ABOUT THIS TASK:
When you reach the line containing "Task: Switch to the Freeform ribbon tab", stop after it; until then, copy each line of the listing exactly, starting with the first.
= = =
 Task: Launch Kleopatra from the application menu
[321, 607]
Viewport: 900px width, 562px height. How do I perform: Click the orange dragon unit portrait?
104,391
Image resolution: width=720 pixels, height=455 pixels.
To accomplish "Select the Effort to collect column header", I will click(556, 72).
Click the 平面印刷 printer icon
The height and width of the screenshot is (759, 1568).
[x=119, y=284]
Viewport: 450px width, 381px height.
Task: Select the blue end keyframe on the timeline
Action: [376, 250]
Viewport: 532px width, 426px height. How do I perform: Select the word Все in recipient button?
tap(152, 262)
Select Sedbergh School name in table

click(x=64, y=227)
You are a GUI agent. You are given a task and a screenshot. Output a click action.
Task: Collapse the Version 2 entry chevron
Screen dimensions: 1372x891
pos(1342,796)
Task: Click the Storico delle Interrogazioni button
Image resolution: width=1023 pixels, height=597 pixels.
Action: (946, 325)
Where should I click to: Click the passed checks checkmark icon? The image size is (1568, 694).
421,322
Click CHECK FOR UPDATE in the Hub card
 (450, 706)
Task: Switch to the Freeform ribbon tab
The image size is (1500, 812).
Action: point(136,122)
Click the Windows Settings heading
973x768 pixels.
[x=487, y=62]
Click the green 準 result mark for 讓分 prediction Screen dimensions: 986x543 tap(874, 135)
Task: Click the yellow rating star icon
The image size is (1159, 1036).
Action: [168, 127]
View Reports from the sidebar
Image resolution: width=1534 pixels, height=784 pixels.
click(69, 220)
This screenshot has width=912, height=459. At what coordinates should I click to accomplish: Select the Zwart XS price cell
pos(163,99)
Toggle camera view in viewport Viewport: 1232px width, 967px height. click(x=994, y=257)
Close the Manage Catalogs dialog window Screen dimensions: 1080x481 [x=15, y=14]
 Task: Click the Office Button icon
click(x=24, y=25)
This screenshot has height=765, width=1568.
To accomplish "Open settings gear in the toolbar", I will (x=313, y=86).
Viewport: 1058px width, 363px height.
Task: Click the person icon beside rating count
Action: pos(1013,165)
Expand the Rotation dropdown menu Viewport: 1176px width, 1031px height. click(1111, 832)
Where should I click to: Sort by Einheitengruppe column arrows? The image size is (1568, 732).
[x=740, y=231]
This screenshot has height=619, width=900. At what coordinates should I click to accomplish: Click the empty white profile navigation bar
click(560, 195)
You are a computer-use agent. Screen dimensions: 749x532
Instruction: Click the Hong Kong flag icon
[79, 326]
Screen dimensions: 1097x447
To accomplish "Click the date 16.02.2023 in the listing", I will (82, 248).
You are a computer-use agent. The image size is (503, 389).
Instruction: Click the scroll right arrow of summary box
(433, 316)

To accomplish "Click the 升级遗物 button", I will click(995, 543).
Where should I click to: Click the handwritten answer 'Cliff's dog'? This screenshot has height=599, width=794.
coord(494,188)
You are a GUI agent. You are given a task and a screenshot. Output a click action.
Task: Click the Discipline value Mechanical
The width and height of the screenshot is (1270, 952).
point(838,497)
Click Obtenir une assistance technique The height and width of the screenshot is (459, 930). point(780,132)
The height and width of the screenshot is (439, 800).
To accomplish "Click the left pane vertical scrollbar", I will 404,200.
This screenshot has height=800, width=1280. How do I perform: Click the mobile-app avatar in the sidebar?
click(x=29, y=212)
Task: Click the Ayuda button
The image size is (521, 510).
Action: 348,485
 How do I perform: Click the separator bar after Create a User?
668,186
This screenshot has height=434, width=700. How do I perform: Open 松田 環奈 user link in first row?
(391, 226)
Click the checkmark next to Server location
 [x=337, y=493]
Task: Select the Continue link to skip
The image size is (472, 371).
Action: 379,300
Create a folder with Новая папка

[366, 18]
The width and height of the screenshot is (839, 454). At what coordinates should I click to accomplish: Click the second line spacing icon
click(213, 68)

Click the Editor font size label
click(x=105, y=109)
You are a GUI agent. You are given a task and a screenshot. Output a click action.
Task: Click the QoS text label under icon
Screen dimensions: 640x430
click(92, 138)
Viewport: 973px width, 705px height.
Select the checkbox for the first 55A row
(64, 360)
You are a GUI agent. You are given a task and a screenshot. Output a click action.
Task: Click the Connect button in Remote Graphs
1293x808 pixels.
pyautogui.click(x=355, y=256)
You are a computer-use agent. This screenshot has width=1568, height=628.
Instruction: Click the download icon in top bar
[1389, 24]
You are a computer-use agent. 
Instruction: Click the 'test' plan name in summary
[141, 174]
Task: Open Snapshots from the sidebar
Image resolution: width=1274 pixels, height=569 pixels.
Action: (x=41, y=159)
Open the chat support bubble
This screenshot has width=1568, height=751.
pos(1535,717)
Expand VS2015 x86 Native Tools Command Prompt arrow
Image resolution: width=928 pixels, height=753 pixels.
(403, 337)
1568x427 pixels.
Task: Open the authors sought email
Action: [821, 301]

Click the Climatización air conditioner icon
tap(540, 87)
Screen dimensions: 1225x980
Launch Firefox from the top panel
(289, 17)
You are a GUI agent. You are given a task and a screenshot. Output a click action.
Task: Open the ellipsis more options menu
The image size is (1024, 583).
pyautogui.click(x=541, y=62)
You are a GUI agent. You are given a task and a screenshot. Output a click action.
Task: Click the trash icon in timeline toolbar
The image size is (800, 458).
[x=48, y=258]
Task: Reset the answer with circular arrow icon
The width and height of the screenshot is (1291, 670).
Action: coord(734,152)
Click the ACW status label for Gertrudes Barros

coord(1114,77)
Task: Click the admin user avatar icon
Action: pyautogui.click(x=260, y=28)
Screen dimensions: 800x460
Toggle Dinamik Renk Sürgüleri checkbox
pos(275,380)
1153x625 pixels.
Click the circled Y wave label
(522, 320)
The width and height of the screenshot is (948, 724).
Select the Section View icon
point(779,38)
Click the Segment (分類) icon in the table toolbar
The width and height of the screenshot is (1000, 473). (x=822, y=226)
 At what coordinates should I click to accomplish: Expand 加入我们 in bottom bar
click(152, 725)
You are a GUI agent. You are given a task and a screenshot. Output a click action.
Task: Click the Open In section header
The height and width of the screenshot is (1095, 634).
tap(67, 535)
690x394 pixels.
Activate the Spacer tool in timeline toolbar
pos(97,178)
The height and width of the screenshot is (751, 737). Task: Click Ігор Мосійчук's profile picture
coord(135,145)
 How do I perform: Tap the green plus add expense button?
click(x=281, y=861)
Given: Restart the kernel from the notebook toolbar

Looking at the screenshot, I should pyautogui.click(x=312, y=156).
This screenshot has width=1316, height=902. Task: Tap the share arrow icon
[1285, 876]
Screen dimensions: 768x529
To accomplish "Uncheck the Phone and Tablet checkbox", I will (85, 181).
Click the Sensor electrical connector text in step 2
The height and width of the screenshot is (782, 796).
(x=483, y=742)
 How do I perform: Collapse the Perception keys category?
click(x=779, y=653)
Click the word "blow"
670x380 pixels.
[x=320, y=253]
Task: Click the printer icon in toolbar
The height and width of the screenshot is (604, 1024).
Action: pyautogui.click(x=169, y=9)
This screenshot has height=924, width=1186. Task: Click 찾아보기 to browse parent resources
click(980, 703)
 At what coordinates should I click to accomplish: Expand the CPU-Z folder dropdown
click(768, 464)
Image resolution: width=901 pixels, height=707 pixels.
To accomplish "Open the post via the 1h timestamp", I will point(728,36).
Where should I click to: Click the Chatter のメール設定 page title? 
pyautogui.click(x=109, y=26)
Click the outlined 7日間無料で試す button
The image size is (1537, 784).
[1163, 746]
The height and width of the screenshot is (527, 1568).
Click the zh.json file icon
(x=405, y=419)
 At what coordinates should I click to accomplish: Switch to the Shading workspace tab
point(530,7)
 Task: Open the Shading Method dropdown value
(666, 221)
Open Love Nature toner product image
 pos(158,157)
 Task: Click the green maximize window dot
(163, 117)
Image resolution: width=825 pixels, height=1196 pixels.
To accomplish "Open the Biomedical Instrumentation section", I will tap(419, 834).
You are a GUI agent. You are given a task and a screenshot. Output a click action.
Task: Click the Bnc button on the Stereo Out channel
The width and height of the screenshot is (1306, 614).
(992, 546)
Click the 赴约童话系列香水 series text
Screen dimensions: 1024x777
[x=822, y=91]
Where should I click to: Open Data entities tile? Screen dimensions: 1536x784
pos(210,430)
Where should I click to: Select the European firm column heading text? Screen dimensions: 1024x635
= = =
RESPONSE:
 Task: Launch Kleopatra from the application menu
[321, 607]
Viewport: 900px width, 562px height. How do I perform: Click the orange dragon unit portrait?
104,391
Image resolution: width=720 pixels, height=455 pixels.
To accomplish "Select the Effort to collect column header", I will click(556, 72).
Click the 平面印刷 printer icon
The height and width of the screenshot is (759, 1568).
[x=119, y=284]
Viewport: 450px width, 381px height.
Task: Select the blue end keyframe on the timeline
Action: [376, 250]
Viewport: 532px width, 426px height. How do I perform: Select the word Все in recipient button?
tap(152, 262)
Select Sedbergh School name in table

click(x=64, y=227)
You are a GUI agent. You are given a task and a screenshot. Output a click action.
Task: Collapse the Version 2 entry chevron
Screen dimensions: 1372x891
pos(1342,796)
Task: Click the Storico delle Interrogazioni button
Image resolution: width=1023 pixels, height=597 pixels.
Action: (946, 325)
Where should I click to: Click the passed checks checkmark icon? The image size is (1568, 694).
421,322
Click CHECK FOR UPDATE in the Hub card
 (450, 706)
Task: Switch to the Freeform ribbon tab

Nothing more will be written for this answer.